[TASK TO COMPLETE]: Shift every click coordinate in the answers by adding 47 to it, covering only the rows in the stretch from the line containing "Where should I" through the line containing "click(2005, 252)". Write out those lines in full, including the requests, and leave the pictures out.

[RECORDS FOR PROCESSING]:
· · ·
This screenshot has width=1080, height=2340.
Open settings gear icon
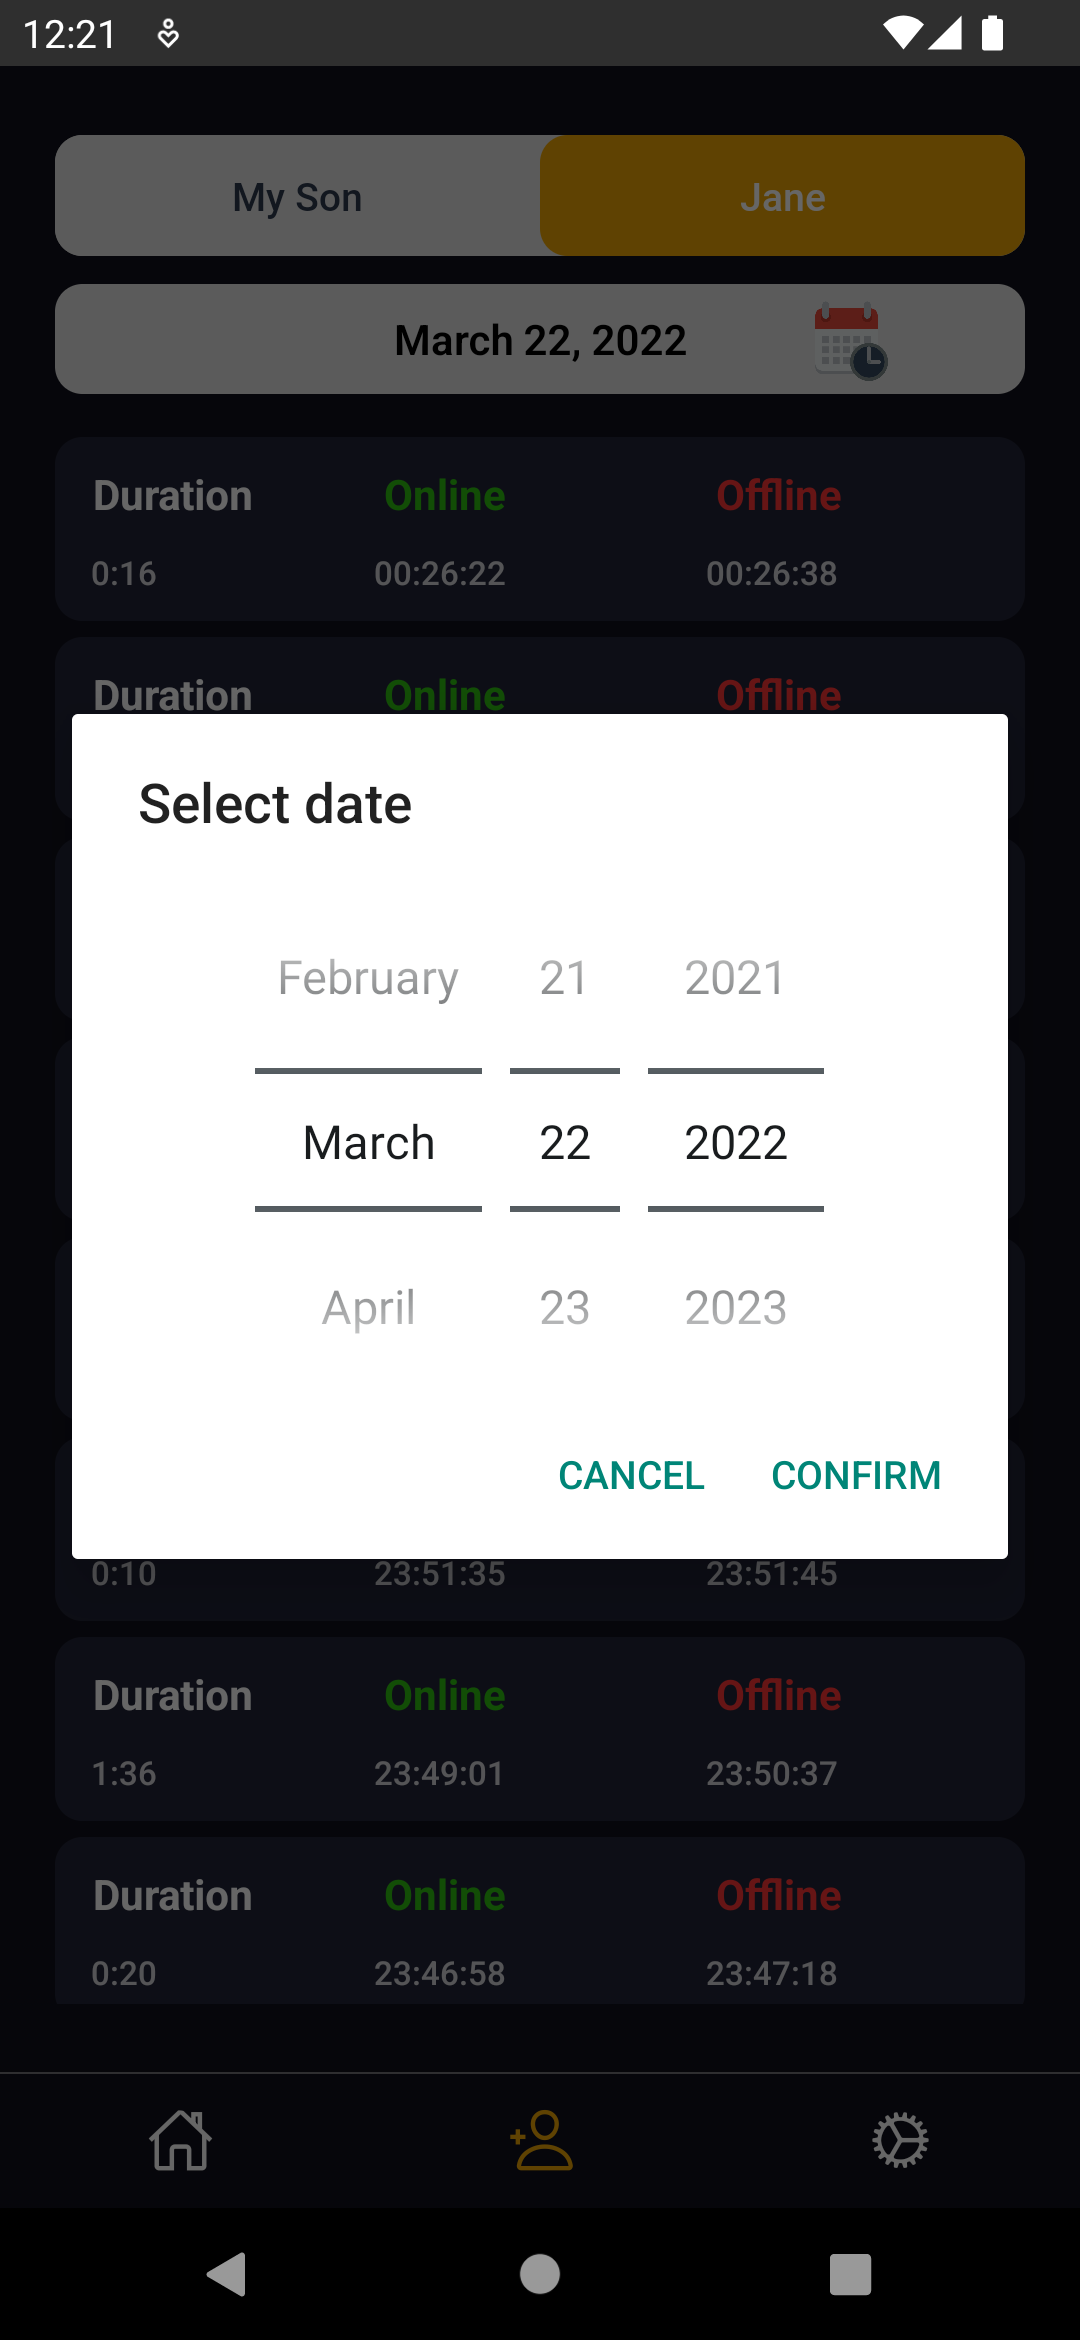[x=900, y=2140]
· · ·
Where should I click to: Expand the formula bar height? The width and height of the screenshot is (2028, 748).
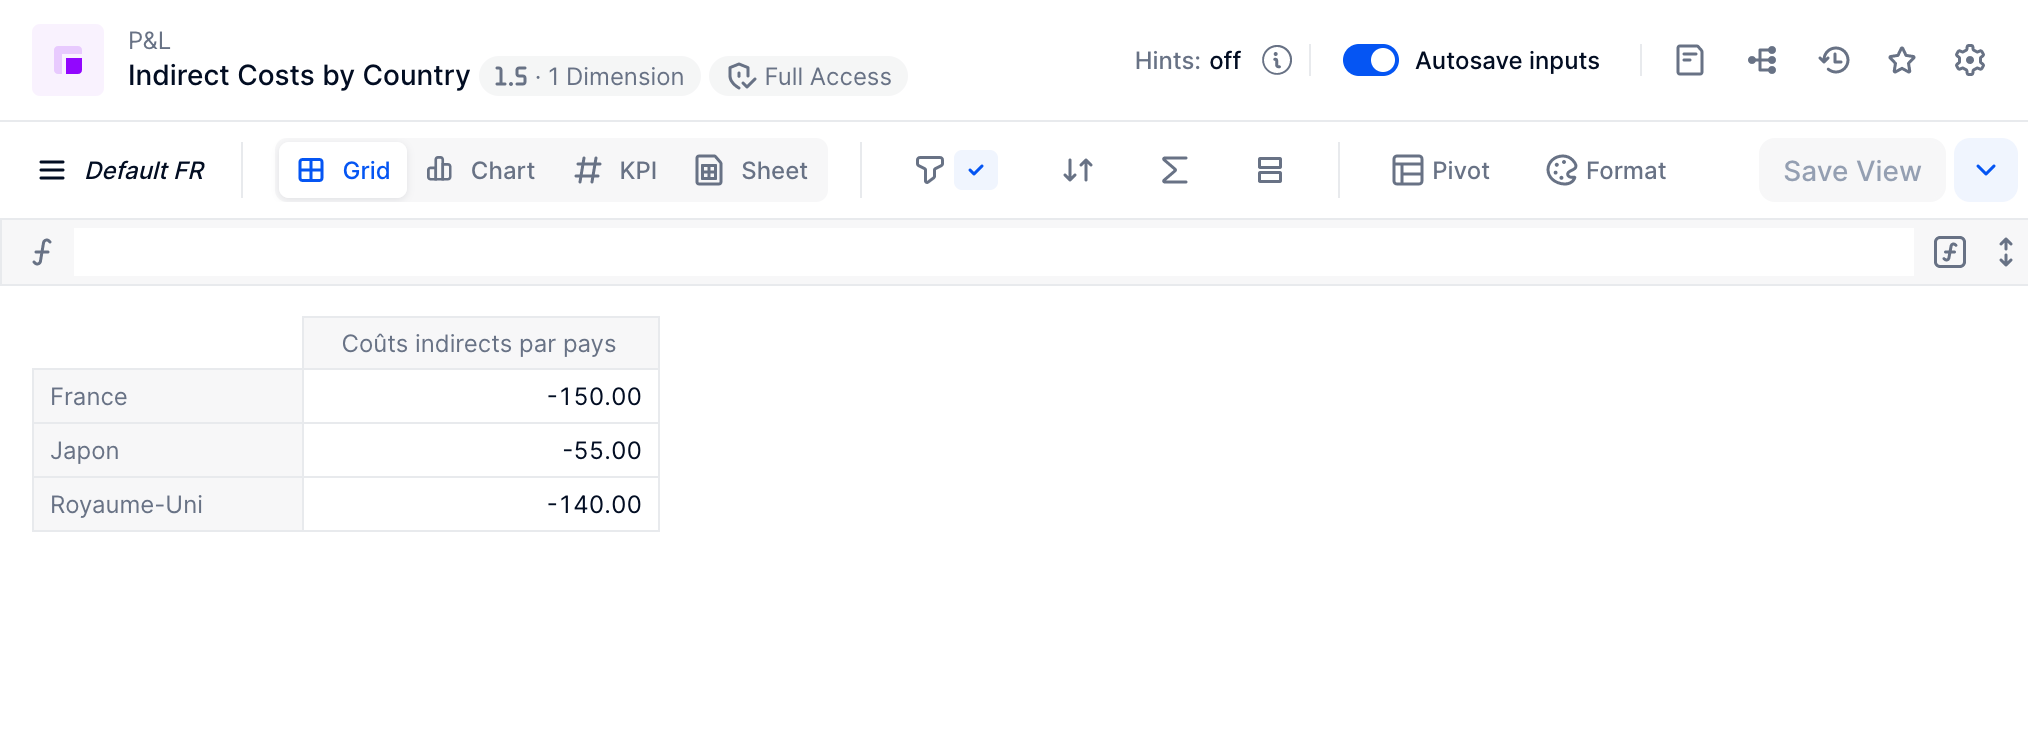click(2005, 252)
· · ·
[TASK ANSWER]:
Where should I click to: Expand the formula bar height? The width and height of the screenshot is (2028, 748).
click(2052, 299)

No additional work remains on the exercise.